As a businessman, Surack is used to having his optimism rewarded. When he was 5 years old and decided to sell handmade potholders to neighbors in small-town Waverly, Ohio, he sewed thousands of them—and sold each one for 15 cents apiece. The family soon moved closer to his mother’s parents in Fort Wayne, where he went to school and learned to play saxophone and keyboards. Music became his passion, but as soon as he was able, he hit the road to turn it into a profession, gigging six nights a week. When that wasn’t quite paying the bills, Surack outfitted the Volkswagen van his parents had given him as a portable four-track recording studio and parked it outside of any school, church, or nightclub that wanted to preserve a performance. Eventually, he moved the studio into a split-level house on the west side of Fort Wayne. Sweetwater Sound was born.

In 1985, Surack attended a trade show for the National Association of Music Merchants, where he discovered the Kurzweil K250, the first electronic device to produce sounds from samples of other instruments. Always a bit of a techie, Surack reverse engineered the machine and designed his own catalog of sounds. He became so proficient with the K250 that he was brought on to contribute to albums for artists such as Stevie Wonder, Aerosmith, and Dolly Parton. He also became a Kurzweil reseller. Soon, the retail side of business eclipsed the recording studio.

In the mid-1990s, Sweetwater was like many other local music stores—except for two key differences. First, due to Surack being an early adopter of technology, the company became one of the first to put up a website., registered in 1994, was simple but instantly gave the company a worldwide reach.

But online commerce was still in its infancy, meaning that most interstate business was done by phone. And that’s where Surack implemented his second innovation: the sales engineer.

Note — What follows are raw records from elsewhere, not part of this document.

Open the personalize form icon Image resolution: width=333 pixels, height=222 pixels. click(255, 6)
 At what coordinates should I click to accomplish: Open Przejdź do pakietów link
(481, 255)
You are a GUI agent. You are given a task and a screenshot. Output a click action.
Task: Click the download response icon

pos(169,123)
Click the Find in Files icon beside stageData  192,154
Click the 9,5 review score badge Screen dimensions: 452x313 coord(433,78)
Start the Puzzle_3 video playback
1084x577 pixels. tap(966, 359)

Unlike other music megastores and even some Mom-and-Pop shops, Sweetwater enlisted a crew of salespeople to build long-distance relationships with their customers. Rather than just filling orders, they tried to get to know the consumer, understand their individual needs, and direct them accordingly. If an instrument or piece of equipment didn’t quite satisfy that need, the buyer could send it back for something else, often free of charge. “When you go to Amazon or even some local stores, they give you a price and you can either buy it or not buy it,” says Surack. “You call us, it’s ‘Hi, my name is Chuck. What are you trying to accomplish?’ Maybe we can help you do it better; maybe we can help you save money. Either way, if I sell you the right thing this time, you’ll be back and you’ll refer me to your friends.”

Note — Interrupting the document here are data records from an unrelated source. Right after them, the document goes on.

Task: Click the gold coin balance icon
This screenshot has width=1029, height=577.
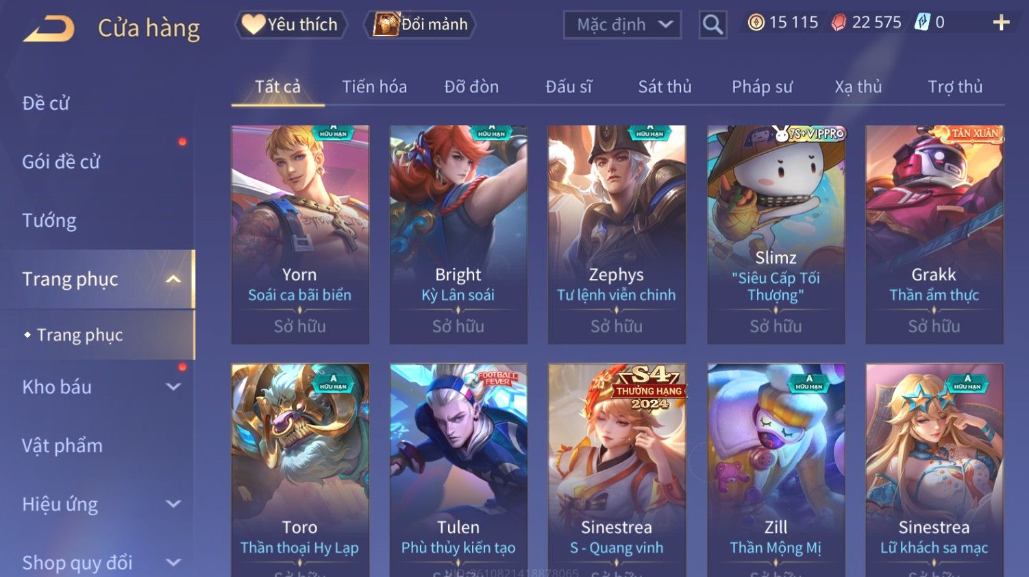Action: tap(756, 23)
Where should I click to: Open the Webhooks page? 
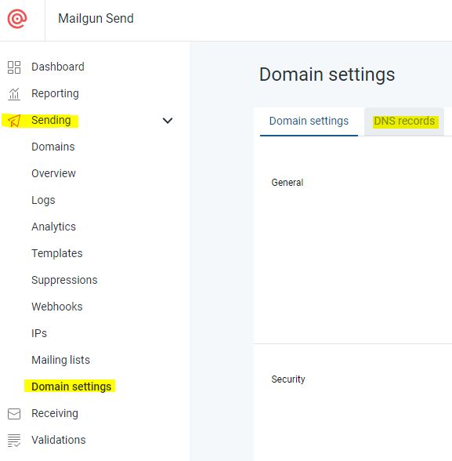point(57,307)
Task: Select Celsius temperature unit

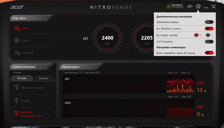Action: pos(197,35)
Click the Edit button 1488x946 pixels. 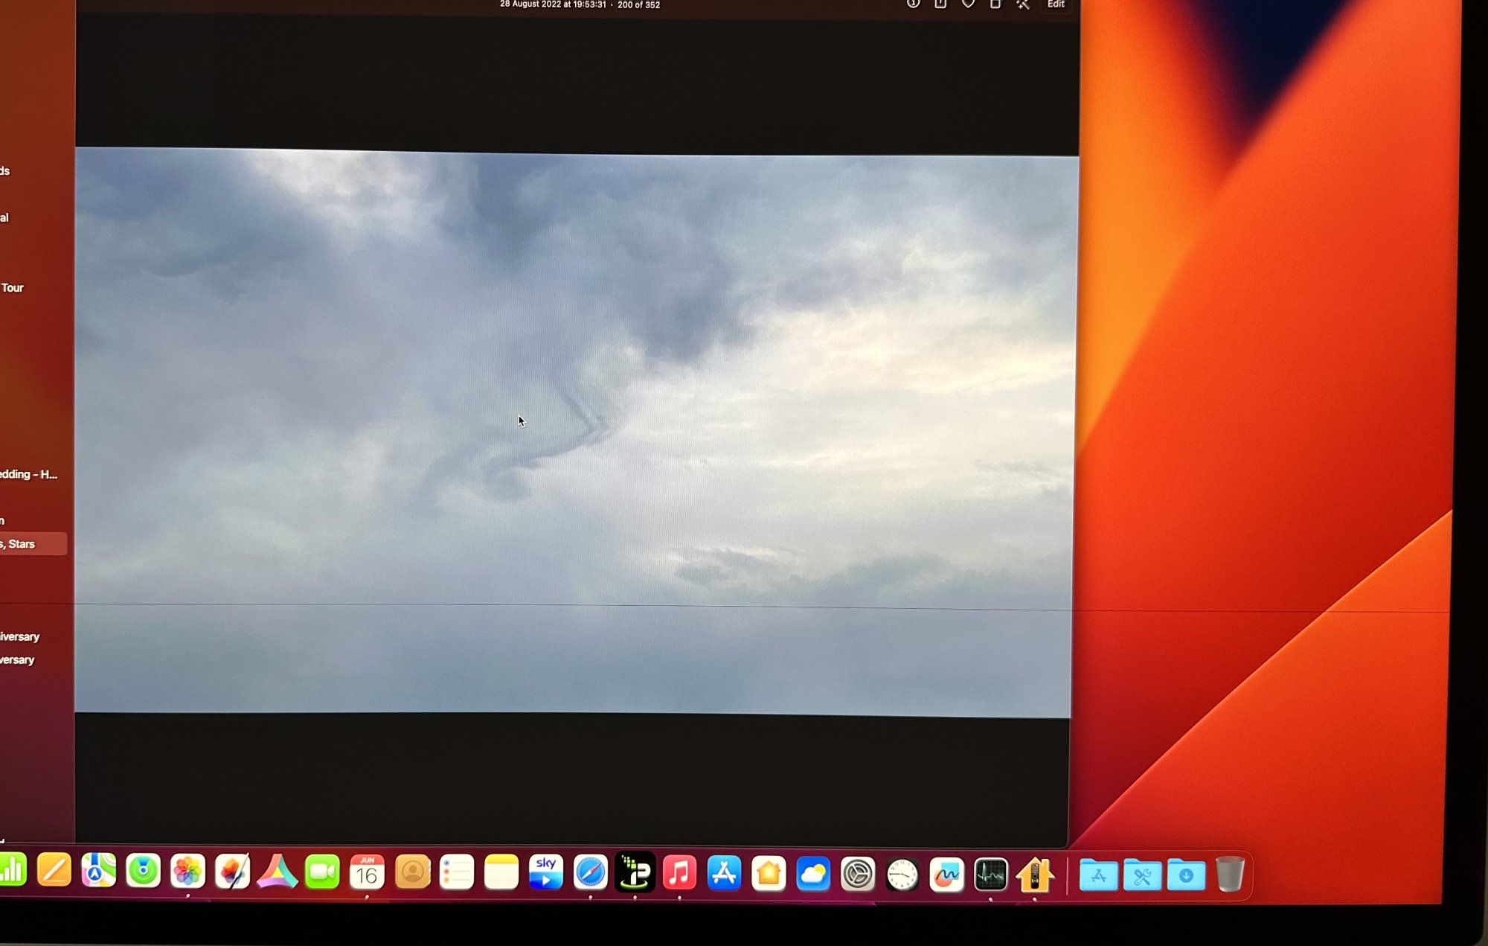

That philosophy has led to exponential growth. By 2006, Sweetwater had amassed a staff of 220 employees, enough to necessitate a new 44-acre corporate campus, replete with office space, a distribution center, a recording studio, and a performance theater that hosts the annual GearFest, a free two-day festival welcoming hundreds of customers, manufacturers, and artists. So when COVID-19 confined all of those musicians to their homes, many were happy to get a call from their friendly Sweetwater sales engineer asking how the company could send them gear to help them pass the time. Surack says they added 800,000 new clients during the pandemic, from musicians splurging on a new guitar to churches looking to broadcast their services to podcasters finally investing in equipment to start their shows.

Surack eventually got off the warehouse floor, welcoming back all of his employees—and even hiring 100 more last fall. At one point, they were filling up to 20,000 orders per day. And business shows no signs of slowing down: Despite a record-smashing 2020, sales for the first quarter of 2021 were already up 50 percent from last year. “This is still a creative process,” says Surack. “But I love helping others produce music, making them sound better than they thought they could. I love helping people find their voice.”